Hal itu diungkapkannya untuk menanggapi tuntutan serikat pekerja saat membacakan putusan Mahkamah Konstitusi tentang uji materi undang-undang penciptaan lapangan kerja di sektor ketenagakerjaan.
Ia meminta semua pihak membaca keputusan tersebut dengan tetap fokus pada pertumbuhan ekonomi. Hal ini sejalan dengan semangat pemerintahan Presiden Prabowo Subianto yang mematok pertumbuhan sebesar 8 persen.
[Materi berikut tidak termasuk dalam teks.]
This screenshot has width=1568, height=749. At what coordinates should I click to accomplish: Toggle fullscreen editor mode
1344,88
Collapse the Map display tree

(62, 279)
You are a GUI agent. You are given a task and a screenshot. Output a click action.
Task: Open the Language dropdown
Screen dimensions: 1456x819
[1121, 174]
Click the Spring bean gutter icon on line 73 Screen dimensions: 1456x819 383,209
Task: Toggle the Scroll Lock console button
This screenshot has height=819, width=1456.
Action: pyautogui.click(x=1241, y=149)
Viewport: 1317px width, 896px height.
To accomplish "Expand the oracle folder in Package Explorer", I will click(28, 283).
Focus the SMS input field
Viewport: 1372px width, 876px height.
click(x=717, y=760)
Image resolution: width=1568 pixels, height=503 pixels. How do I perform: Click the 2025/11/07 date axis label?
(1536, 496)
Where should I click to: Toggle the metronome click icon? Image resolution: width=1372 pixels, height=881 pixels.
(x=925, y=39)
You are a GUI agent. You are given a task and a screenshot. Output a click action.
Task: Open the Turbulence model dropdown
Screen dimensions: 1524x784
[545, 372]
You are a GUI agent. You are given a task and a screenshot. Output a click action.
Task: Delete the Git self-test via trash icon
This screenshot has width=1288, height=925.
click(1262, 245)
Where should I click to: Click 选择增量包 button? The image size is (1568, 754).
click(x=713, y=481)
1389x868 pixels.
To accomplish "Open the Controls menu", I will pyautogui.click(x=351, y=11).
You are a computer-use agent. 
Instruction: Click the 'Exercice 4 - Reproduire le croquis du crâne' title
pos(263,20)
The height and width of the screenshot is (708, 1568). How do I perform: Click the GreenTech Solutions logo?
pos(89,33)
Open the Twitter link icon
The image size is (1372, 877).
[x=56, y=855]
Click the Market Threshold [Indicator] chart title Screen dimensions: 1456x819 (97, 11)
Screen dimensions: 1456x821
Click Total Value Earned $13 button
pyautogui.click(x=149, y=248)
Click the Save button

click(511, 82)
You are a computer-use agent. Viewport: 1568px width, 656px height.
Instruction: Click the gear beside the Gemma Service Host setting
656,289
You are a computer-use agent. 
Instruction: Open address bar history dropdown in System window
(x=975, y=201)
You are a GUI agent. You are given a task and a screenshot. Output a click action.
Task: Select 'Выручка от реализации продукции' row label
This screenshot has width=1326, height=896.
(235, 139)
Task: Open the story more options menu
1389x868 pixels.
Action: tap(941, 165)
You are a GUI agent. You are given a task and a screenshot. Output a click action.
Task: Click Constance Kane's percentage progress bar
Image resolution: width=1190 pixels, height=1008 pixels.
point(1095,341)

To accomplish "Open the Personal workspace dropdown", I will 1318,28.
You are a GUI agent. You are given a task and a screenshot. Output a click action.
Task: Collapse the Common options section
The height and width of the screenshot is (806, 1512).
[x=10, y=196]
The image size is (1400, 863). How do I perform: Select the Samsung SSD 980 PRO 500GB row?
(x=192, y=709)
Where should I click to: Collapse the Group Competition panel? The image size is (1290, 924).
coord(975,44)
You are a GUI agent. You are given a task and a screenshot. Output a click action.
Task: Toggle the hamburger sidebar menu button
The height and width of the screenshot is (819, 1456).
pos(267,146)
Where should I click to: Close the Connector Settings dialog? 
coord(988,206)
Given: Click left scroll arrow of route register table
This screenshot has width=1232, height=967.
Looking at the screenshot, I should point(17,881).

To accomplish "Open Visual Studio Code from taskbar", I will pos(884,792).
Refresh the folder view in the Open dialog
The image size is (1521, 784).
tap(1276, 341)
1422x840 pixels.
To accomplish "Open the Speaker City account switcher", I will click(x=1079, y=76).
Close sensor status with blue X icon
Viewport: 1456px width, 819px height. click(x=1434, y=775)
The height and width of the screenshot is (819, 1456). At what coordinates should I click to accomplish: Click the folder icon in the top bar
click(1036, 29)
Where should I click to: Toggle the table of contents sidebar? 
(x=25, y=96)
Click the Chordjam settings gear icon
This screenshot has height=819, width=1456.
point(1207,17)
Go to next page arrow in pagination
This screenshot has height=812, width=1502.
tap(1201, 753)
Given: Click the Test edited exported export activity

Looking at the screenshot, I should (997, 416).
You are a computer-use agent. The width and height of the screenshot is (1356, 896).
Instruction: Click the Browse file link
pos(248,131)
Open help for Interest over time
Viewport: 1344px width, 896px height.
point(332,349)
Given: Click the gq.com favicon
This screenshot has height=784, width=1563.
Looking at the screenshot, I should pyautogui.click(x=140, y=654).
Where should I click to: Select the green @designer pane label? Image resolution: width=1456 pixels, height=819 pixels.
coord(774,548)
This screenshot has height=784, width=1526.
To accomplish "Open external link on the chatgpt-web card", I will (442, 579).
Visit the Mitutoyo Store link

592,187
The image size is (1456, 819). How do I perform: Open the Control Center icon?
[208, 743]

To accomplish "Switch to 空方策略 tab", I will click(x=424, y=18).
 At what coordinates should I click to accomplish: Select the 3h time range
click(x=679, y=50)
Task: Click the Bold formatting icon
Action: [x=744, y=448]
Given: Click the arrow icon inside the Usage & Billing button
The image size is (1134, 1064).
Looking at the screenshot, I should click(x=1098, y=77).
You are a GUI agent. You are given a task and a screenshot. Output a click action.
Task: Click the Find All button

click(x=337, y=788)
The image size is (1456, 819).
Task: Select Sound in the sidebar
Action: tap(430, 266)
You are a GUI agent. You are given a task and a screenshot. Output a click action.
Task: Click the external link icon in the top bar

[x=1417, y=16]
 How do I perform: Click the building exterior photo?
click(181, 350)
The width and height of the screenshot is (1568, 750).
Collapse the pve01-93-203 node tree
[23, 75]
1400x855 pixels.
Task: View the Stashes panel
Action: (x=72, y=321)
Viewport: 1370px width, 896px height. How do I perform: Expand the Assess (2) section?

Ia mengatakan pada tahun 2023, kontribusi sektor manufaktur terhadap produk domestik bruto (PDB) Indonesia mencapai 18,67 persen. Kemudian pada triwulan III 2024 kontribusi sektor industri pengolahan sebesar 19,02 persen.
"Capaian ini masih jauh dari target kontribusi manufaktur sebesar 28 persen dalam upaya untuk mewujudkan Indonesia Emas pada tahun 2045," ujarnya.
Selain bermanfaat dalam meningkatkan nilai tambah bahan baku di Indonesia, industri manufaktur juga sangat bermanfaat dalam menciptakan lapangan kerja baru bagi masyarakat luas. Dengan menciptakan lapangan kerja, setidaknya kita akan mengurangi tingkat kemiskinan.
Dikatakannya, berdasarkan Permenperin 51/M-IND/PER/10/2013 Tahun 2013, terdapat enam kelompok industri yang tergolong padat karya, yaitu industri makanan, minuman dan tembakau, industri tekstil dan pakaian jadi, kulit, dan tembakau. industri industri barang-barang kulit, industri sepatu, industri mainan anak-anak, dan industri mebel.
"Untuk negara dengan jumlah penduduk terbesar ke empat di dunia yang mencapai 282 juta jiwa, industri padat karya dapat menjadi katalisator dalam mewujudkan kesejahteraan Masyarakat yang lebih luas," ucap Husin.
Namun, lanjut Husin, justru sektor padat karya merupakan kelompok industri yang sangat rentan terhadap kebijakan ketenagakerjaan, termasuk pengupahan.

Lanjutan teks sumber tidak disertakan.